Ratings for the opening weekend of the Pyeongchang Olympics were up in Canada compared to the first few days of the 2014 Winter Olympics in Sochi.
The Canadian prime-time audience for the first three nights of the Pyeongchang Winter Games averaged 2.8 million viewers, slightly ahead of the 2.7 million watching over the same period during the Olympics in Russia.
According to data generated by the ratings services Numeris and InfoSys+TV, 23.4 million Canadians watched at least part of the Olympics broadcasts this past weekend across all English and French television network partners and digital streaming platforms.
This despite the fact that Pyeongchang is 14 hours ahead of Toronto and 17 hours ahead of Vancouver.
The gain in viewership is also notable given the general decline in broadcast ratings over the past few years.
``Once a Maple Leaf is on the chest or on the back, one thing we've learned, regardless of age or gender, is that people are going to find a way to watch,'' said Greg Stremlaw, CBC's head of sports and general manager of the Olympics, in an interview leading up to the Winter Games.
That was true last Saturday night, when Saskatchewan native Mark McMorris and Quebecer Max Parrot were medal winners in the men's slopestyle snowboarding final. They had the peak, most-watched moment on Day 1 of the competition, drawing 3.4 million viewers at 9:28 p.m. ET. The event was seen live in Canada in prime-time, even though it occurred on Sunday morning in South Korea.

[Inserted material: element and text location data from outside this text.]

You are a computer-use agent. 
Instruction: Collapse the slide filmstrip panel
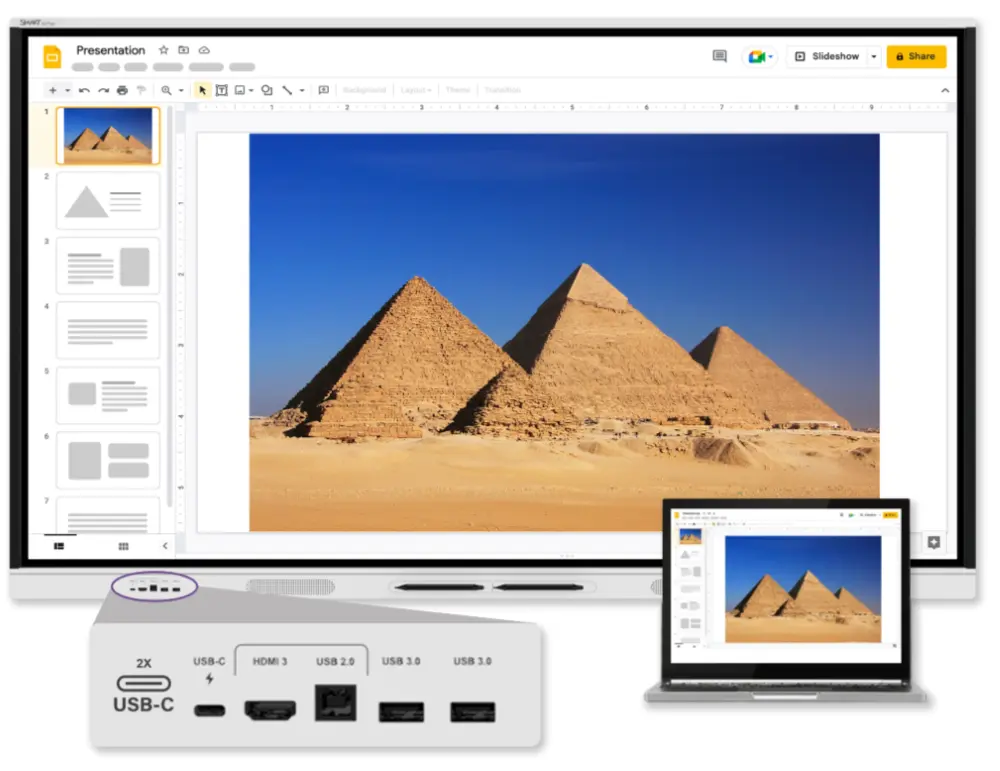point(165,546)
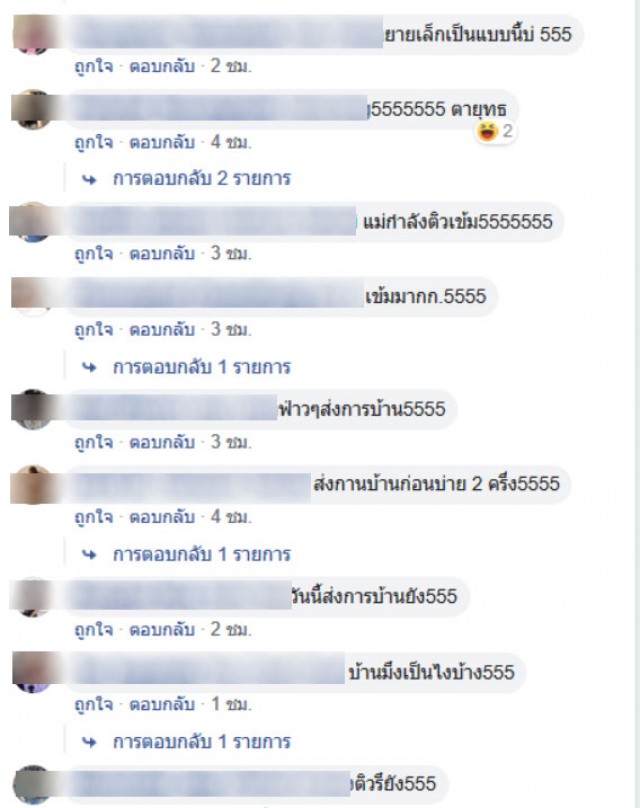Click reply arrow icon under ตายุทธ comment
The height and width of the screenshot is (808, 640).
click(89, 179)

The same scheduling break allowed for two other strong Canadian showings in prime-time. Team figure skating dominated on Day 2, with peak viewership of 3.6 million at 9:57 p.m. ET.
A total of 9.5 million viewers in Canada caught some of the event. The semifinal mixed curling win by Canada over Norway peaked at 3.3 million viewers about an hour earlier the same night.
The public broadcaster is able to boast that nearly one-third of all Canadians watched at least some of CBC/Radio Canada's coverage of the opening ceremony last Friday.
The actual live average audience, however, was less robust. With a 6 a.m. Toronto start time, the three-hour ceremony drew an average of 1.3 million viewers across CBC/Radio Canada's English and French broadcast and digital platforms, as well as coverage on CBC News Network, TSN, Sportsnet and RDS.
An encore broadcast at 7 p.m. on SRC (822,000 viewers) and a 9 p.m. repeat window on CBC and Sportsnet Ontario (1.54 million) pulled in additional viewers. Add up the early morning live window and the evening encores and CBC is able to report a combined, average minute opening ceremonies audience of 3.7 million across Canada.
The peak, most-watched moment during the live opening ceremony broadcast (across all partner networks) was at 8:09 a.m. ET with two million viewers catching the lighting of the Olympic cauldron.